Document Type
Report
Publication Date
1980
Abstract
Animals can serve as valuable educational tools for elementary and high school students. By teaching young people reverence for all forms of life at an early age, it is possible to instill in them a proper perspective concerning the welfare and humane stewardship of animals. Exemplary subjects include the various aspects of evolutionary and embryological development; normal physiological processes, the mechanisms and pathology of naturally occurring infectious, metabolic, genetic and neoplastic diseases and aging; and an appreciation of the inevitability of death. Such studies can serve as learning models for students because these processes parallel or closely resemble those of man. This approach teaches the ethics of animal usage and can be shown to result in benefits not only to humans but also to other animals. Although much has also been learned from research on experimentally-induced disease in animals, these techniques should be reserved for the appropriately supervised research laboratory and should not be practiced in the high school classroom.
Recommended Citation
Dodds, W.J. (1980). Learning from animals: Models for studying physiology and disease. In H. McGiffin & N. Brownley (Eds.), Animals in education: Use of animals in high school biology classes and science fairs (pp. 23-26). Washington, DC: The Institute for the Study of Animal Problems.
Included in
Curriculum and Instruction Commons, Humane Education Commons, Social and Philosophical Foundations of Education Commons
Comments
ANIMALS IN EDUCATION is the proceedings of the conference, "The Use of Animals in High School Biology Classes and Science Fairs," held September 27-28, 1979 in Washington, D.C. which was sponsored by The Institute for the Study of Animal Problems, 2100 L Street, N.W., Washington, D.C. in connection with The Myrin Institute for Adult Education, 521 Park Avenue, New York, N.Y. 10021.

### SOURCE MATERIAL:
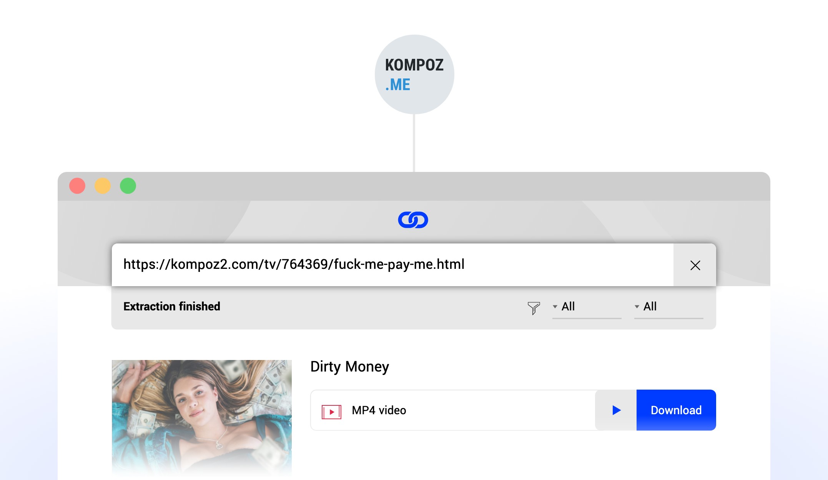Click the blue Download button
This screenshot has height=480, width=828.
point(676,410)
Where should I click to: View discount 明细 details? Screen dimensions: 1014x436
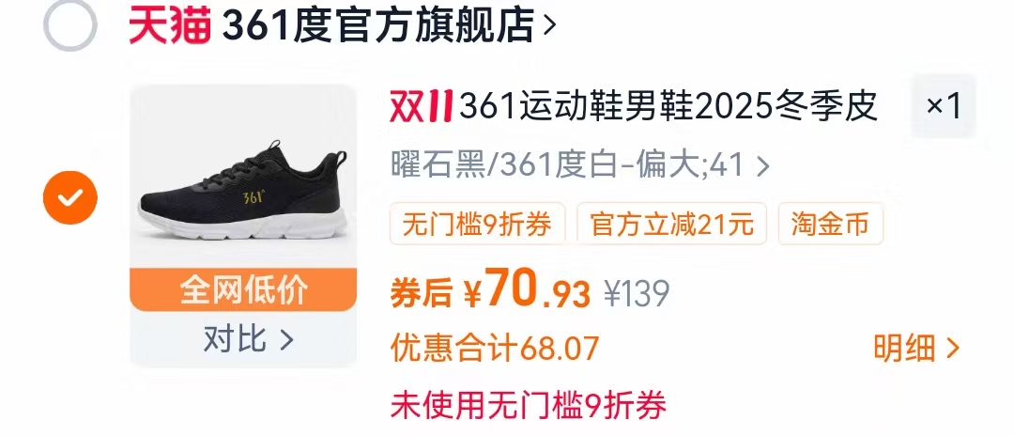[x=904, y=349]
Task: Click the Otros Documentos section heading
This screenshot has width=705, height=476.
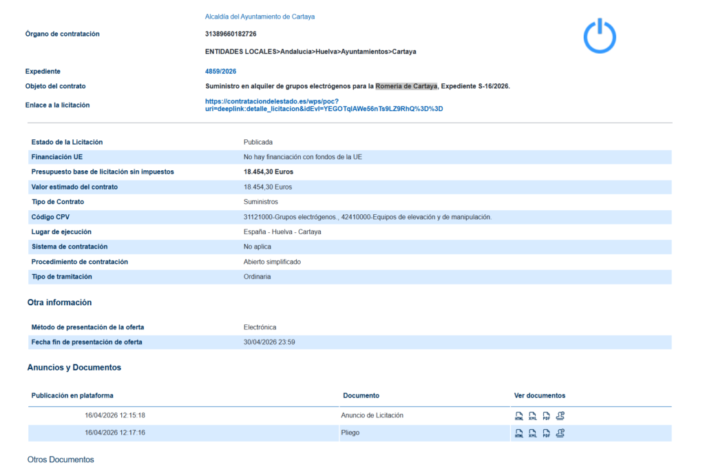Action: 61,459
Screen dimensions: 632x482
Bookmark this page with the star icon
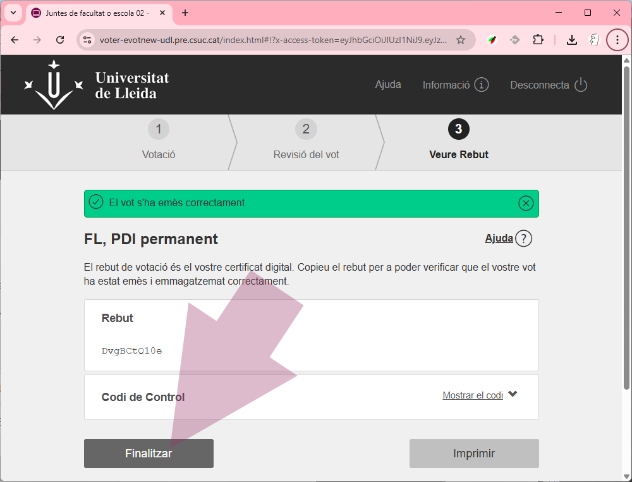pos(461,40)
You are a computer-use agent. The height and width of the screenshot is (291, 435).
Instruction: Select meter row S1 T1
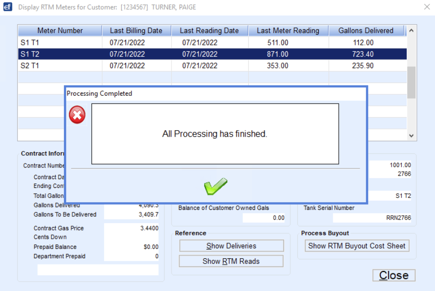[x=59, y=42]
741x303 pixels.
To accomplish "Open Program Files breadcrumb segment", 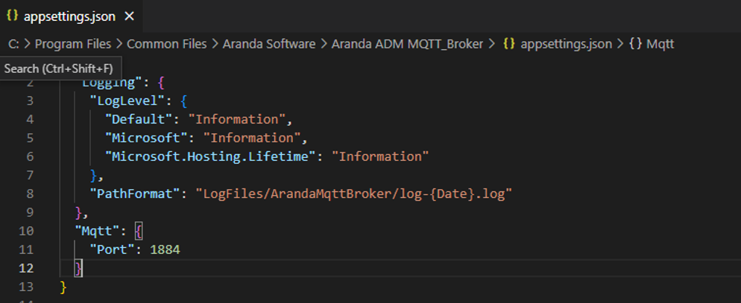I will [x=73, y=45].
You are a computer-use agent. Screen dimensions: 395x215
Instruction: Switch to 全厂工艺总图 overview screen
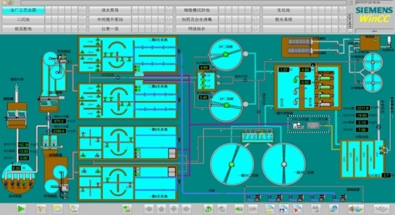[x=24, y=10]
==
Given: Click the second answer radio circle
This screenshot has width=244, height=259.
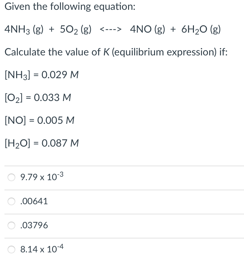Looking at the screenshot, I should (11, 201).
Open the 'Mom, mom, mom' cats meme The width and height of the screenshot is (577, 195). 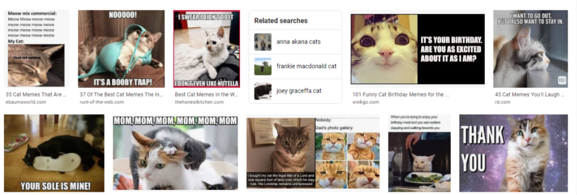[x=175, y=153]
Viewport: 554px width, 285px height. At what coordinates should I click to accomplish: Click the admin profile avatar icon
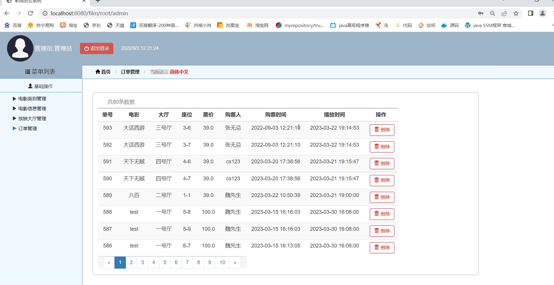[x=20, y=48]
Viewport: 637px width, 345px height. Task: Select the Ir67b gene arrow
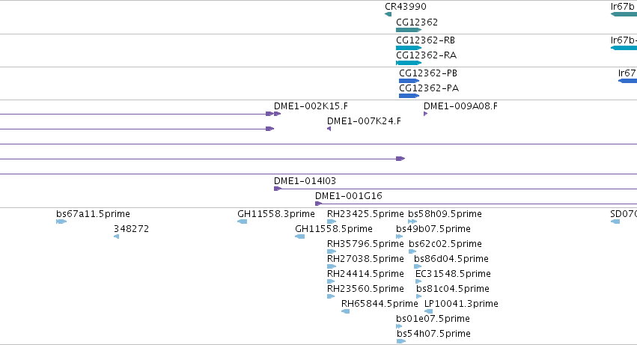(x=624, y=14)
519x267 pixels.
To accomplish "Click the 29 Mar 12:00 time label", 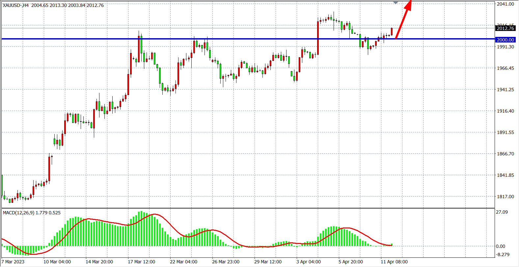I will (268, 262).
...
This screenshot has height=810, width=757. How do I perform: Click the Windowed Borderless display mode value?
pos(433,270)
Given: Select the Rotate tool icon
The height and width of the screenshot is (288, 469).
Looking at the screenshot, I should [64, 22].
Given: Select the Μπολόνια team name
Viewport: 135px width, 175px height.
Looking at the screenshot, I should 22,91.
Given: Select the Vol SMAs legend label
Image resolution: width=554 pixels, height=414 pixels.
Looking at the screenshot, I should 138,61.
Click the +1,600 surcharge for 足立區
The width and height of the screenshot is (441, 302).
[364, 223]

### EXERCISE INSTRUCTIONS:
Copy out the passage from the page on animals in education above, starting at "Included in" and ending at "York, N.Y. 10021.".

### RESPONSE TO THIS EXERCISE:
Included in
Curriculum and Instruction Commons, Humane Education Commons, Social and Philosophical Foundations of Education Commons
Comments
ANIMALS IN EDUCATION is the proceedings of the conference, "The Use of Animals in High School Biology Classes and Science Fairs," held September 27-28, 1979 in Washington, D.C. which was sponsored by The Institute for the Study of Animal Problems, 2100 L Street, N.W., Washington, D.C. in connection with The Myrin Institute for Adult Education, 521 Park Avenue, New York, N.Y. 10021.